1. Field of the Invention
The invention relates in general to the fabrication of semiconductor integrated circuits (ICs), and more particularly to a self-aligned silicide (salicide) process.
2. Description of the Related Art
At a deep sub-micron level of semiconductor fabrication technologies, line width, contact area, and junction depth are greatly reduced. In order to effectively enhance device performance, reduce device resistance, and reduce device resistance-capacitance (RC) delay, silicide has gradually taken the place of polysilicon in the formation of conductive parts, such as a gate or interconnects. The formation of a silicide layer has a self-aligned characteristic. Since silicide is formed by a reaction, the usual photolithography process is not necessary. This fabrication process to form a silicide is therefore called a self-aligned silicide (salicide) process. The silicide layer formed through the salicide process is usually called a salicide layer.

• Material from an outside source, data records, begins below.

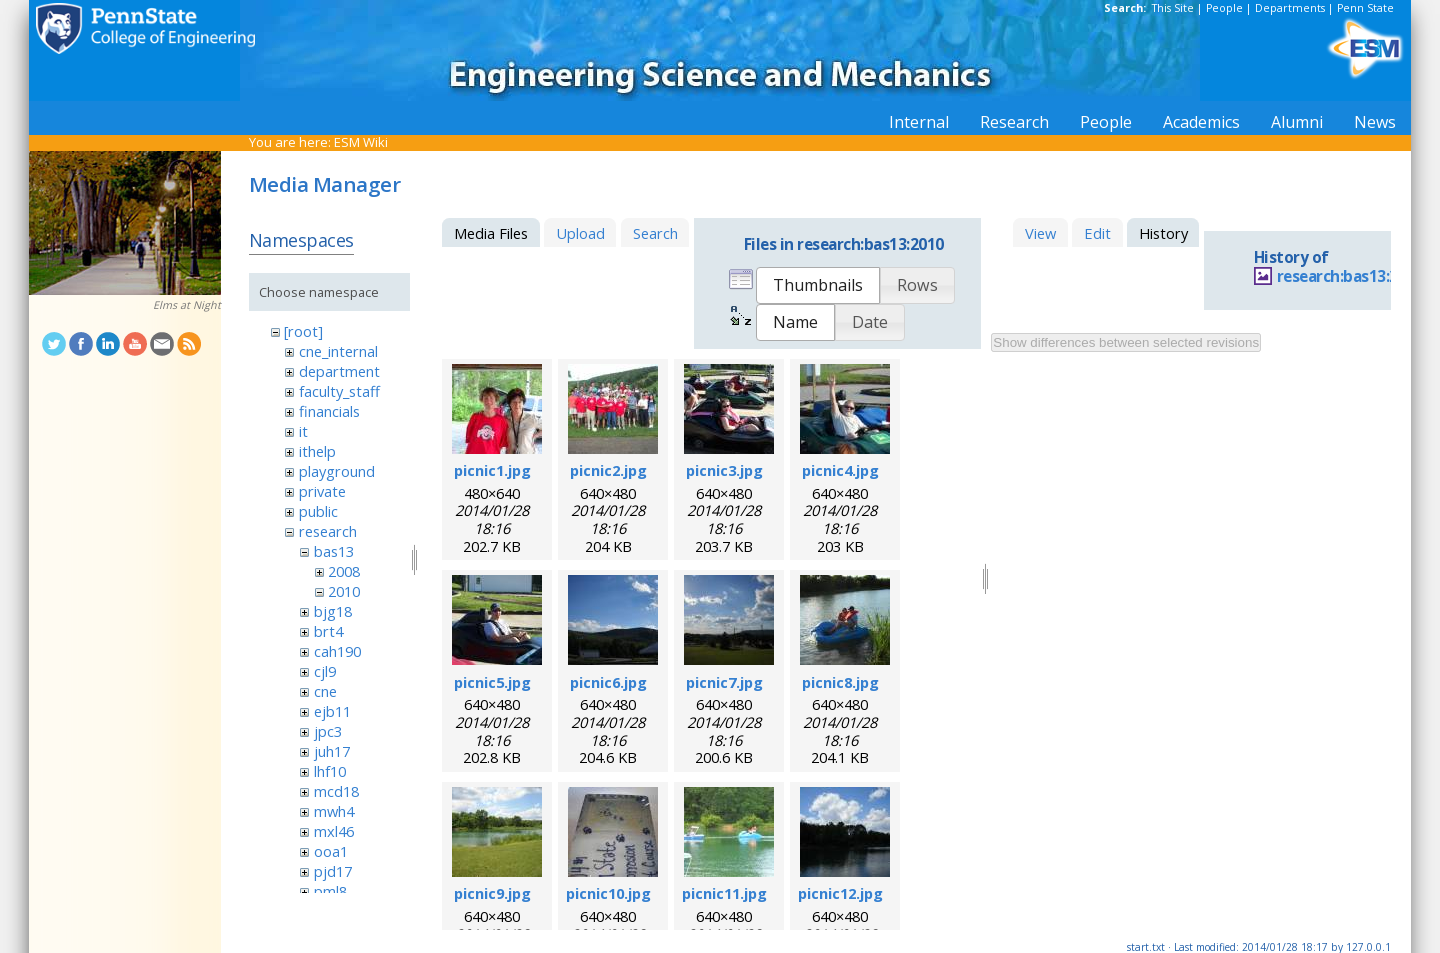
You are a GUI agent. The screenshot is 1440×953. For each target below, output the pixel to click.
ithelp (317, 451)
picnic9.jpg (492, 893)
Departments (1290, 8)
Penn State (1365, 8)
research (328, 531)
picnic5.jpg (492, 682)
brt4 (328, 631)
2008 (344, 571)
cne (325, 691)
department (339, 371)
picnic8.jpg (840, 682)
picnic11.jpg (724, 893)
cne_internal (338, 351)
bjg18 (333, 611)
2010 (344, 591)
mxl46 (334, 831)
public (318, 511)
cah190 (337, 651)
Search (655, 233)
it (303, 431)
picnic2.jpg (608, 470)
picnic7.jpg (724, 682)
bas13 (334, 551)
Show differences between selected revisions (1126, 342)
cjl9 (325, 671)
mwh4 (334, 811)
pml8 (330, 891)
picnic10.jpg (608, 893)
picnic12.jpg (840, 893)
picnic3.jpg (724, 470)
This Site (1173, 8)
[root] (303, 331)
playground (337, 471)
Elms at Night (187, 305)
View (1040, 233)
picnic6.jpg (608, 682)
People (1224, 8)
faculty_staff (339, 391)
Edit (1097, 233)
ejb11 (332, 711)
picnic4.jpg (840, 470)
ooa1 (331, 851)
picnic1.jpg (492, 470)
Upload (580, 233)
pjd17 (333, 871)
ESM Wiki (361, 142)
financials (329, 411)
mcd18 (336, 791)
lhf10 (330, 771)
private (322, 491)
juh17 (332, 751)
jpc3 (328, 731)
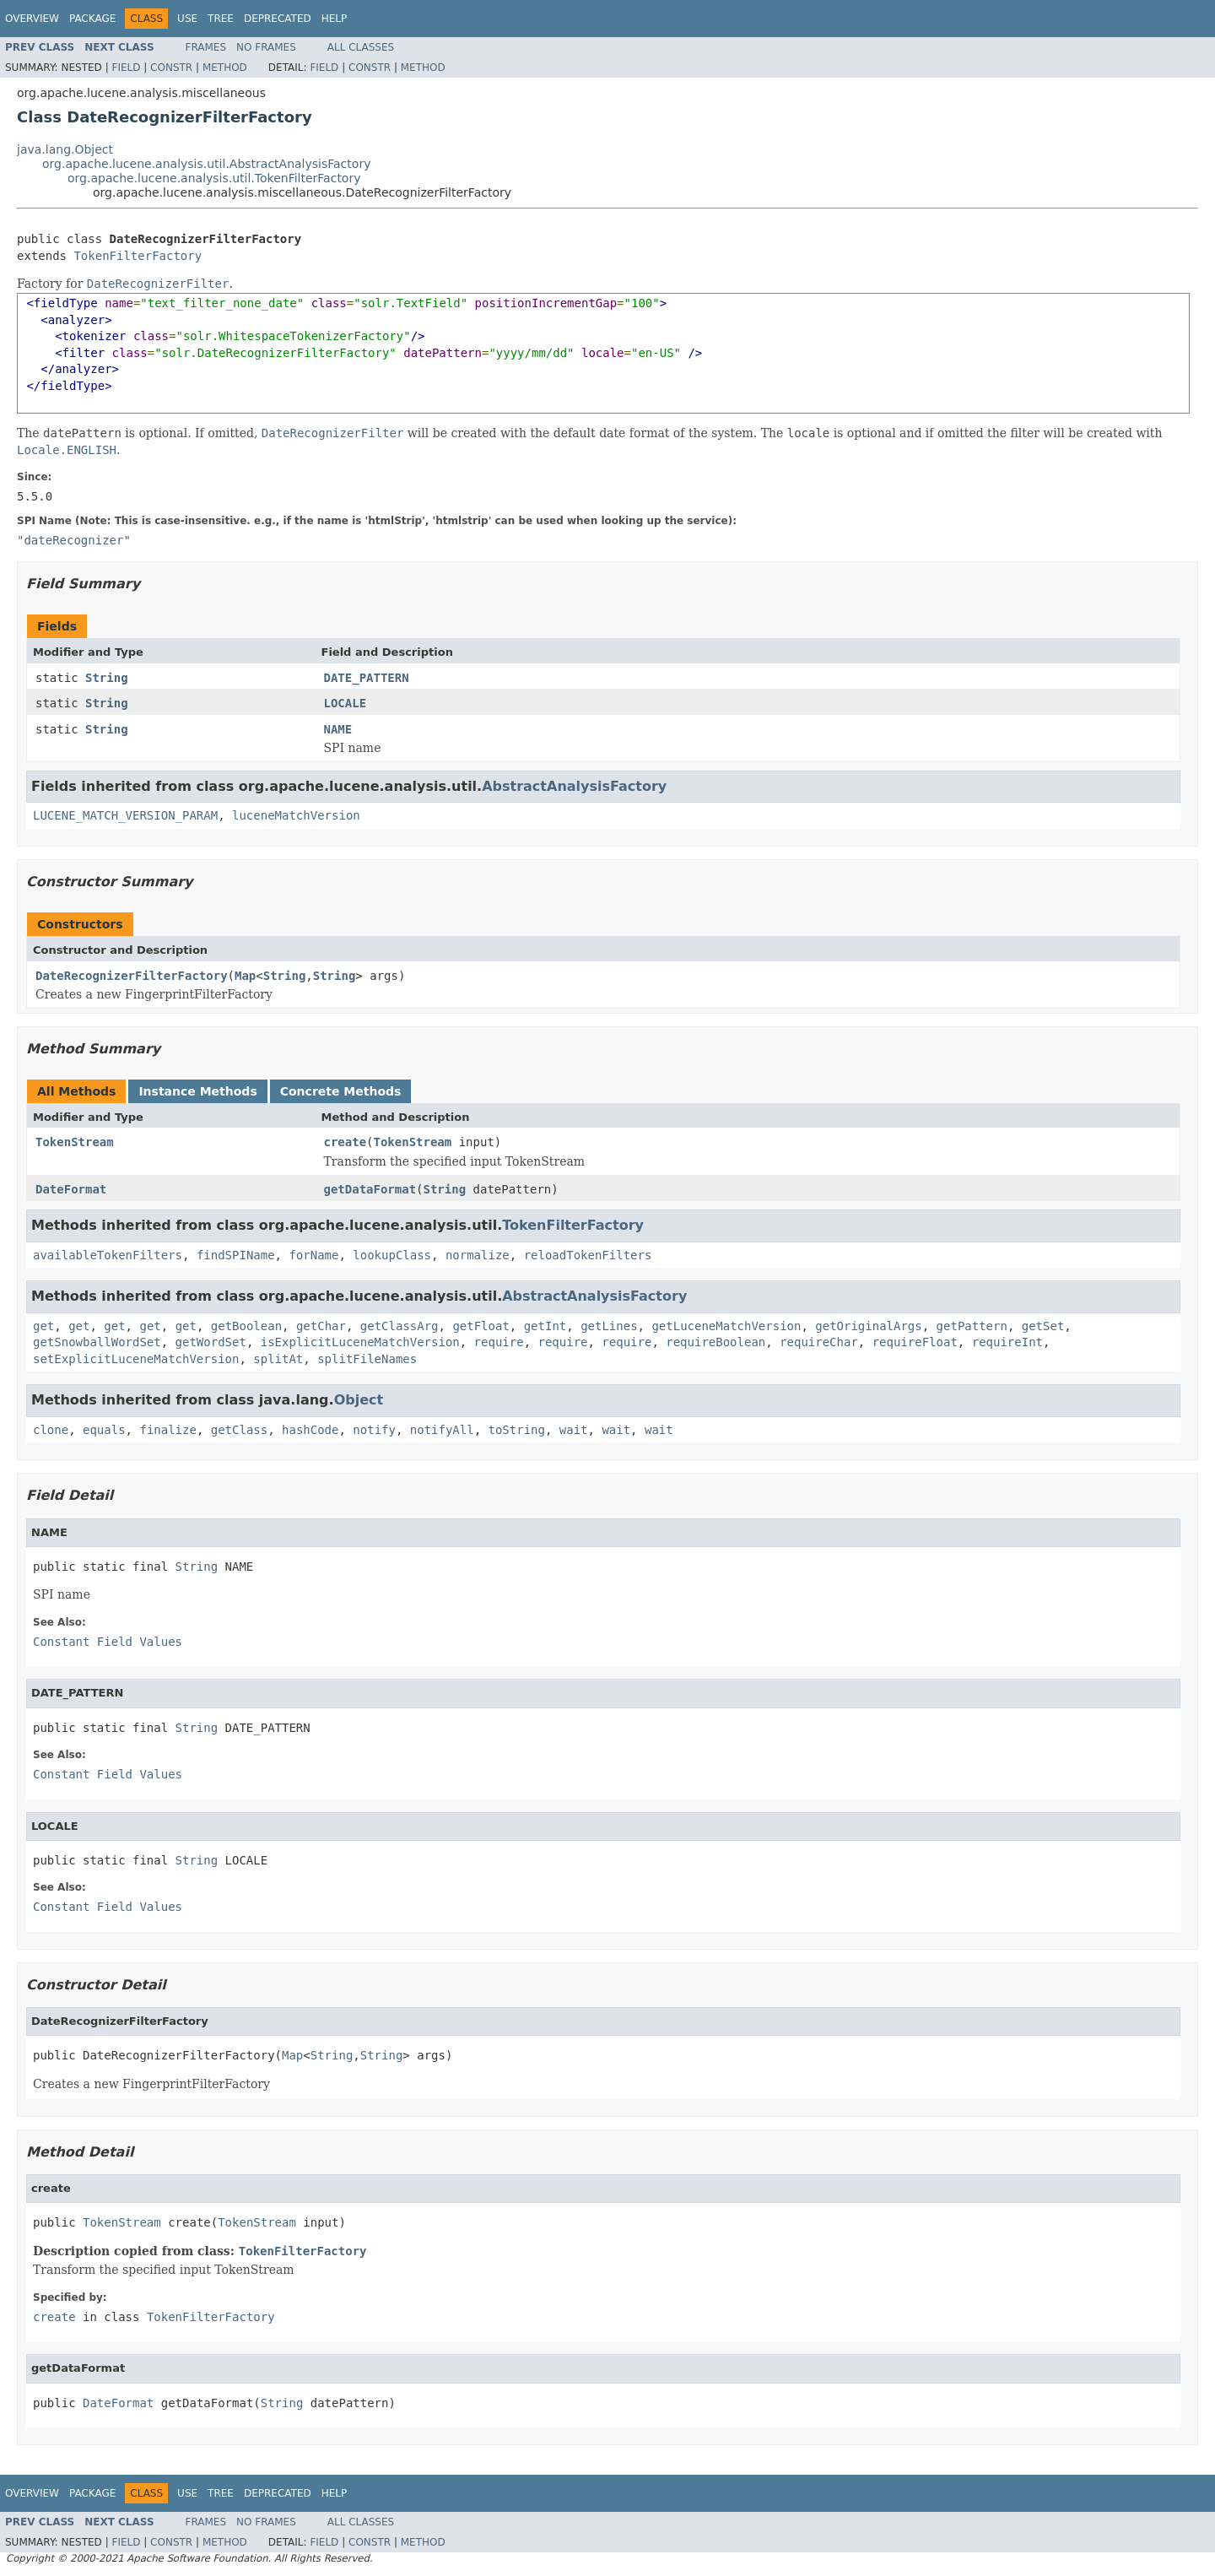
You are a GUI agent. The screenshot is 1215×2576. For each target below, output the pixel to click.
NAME (338, 729)
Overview (32, 18)
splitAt (278, 1359)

A silicide layer, usually, is formed by triggering a reaction between a metallic material and silicon of a substrate through a rapid thermal annealing. After reaction, a silicide material is therefore formed on a silicon interface of the substrate. The silicide material usually includes titanium silicide, tungsten silicide, cobalt silicide, nickel silicide, molybdenum silicide, or platinum silicide, in which titanium silicide is the most widely used because its conductivity is relative higher and it can be easily controlled in fabrication.
Salicide process forms silicide material on a gate electrode and on source/drain regions. The silicide material easily diffuses through source/drain regions to a substrate while forming the silicide material on the source/drain regions. It causes a junction leakage. The effect can be resolved by decreasing a thickness of the silicide material over the source/drain regions. However, thickness of the silicide material on the gate electrode decreasing does increase sheet resistance of the gate electrode.
Furthermore, titanium silicide is usually used for salicide process. Titanium silicide comprises C.sub.49 phase and C.sub.54 phase. The C.sub.49 phase titanium silicide has a higher resistance than the C.sub.54 phase titanium silicide. The C.sub.49 phase titanium silicide can grow at a lower temperature than the C.sub.54 phase titanium silicide. In general, a rapid thermal annealing process can be used to transform the high-resistance, C.sub.49 phase titanium silicide into low-resistance, C.sub.54 phase titanium silicide. However, as the line width of VLSI circuit drops to 0.25 .mu.m or lower, a higher temperature is required to grow the C.sub.54 phase titanium silicide due to what is known as the narrow size effect. The narrow size effect is a relationship showing the effect of line width on the phase transformation temperature of titanium silicide. The smaller the line width of the integrated circuit is, the higher the phase transformation temperature for transforming high-resistance, C.sub.49 phase titanium silicide into low-resistance, C.sub.54 phase titanium silicide. If a higher temperature is used in a RTP process so that more C.sub.54 phase titanium silicide is formed, the properties of the resultant titanium silicide layer are highly unstable, such as formation of titanium silicide on a side-wall of the gate electrode due to a lateral growth effect. The lateral growth effect may cause a bridge to form between the gate electrode and the source/drain regions.
A conventional salicide method forming cobalt silicide is provided for resolving the narrow size effect. Cobalt atoms can diffuse into polysilicon and react with the polysilicon without the narrow size effect. However, cobalt reacting with silicon at the source/drain regions causes junction leakage.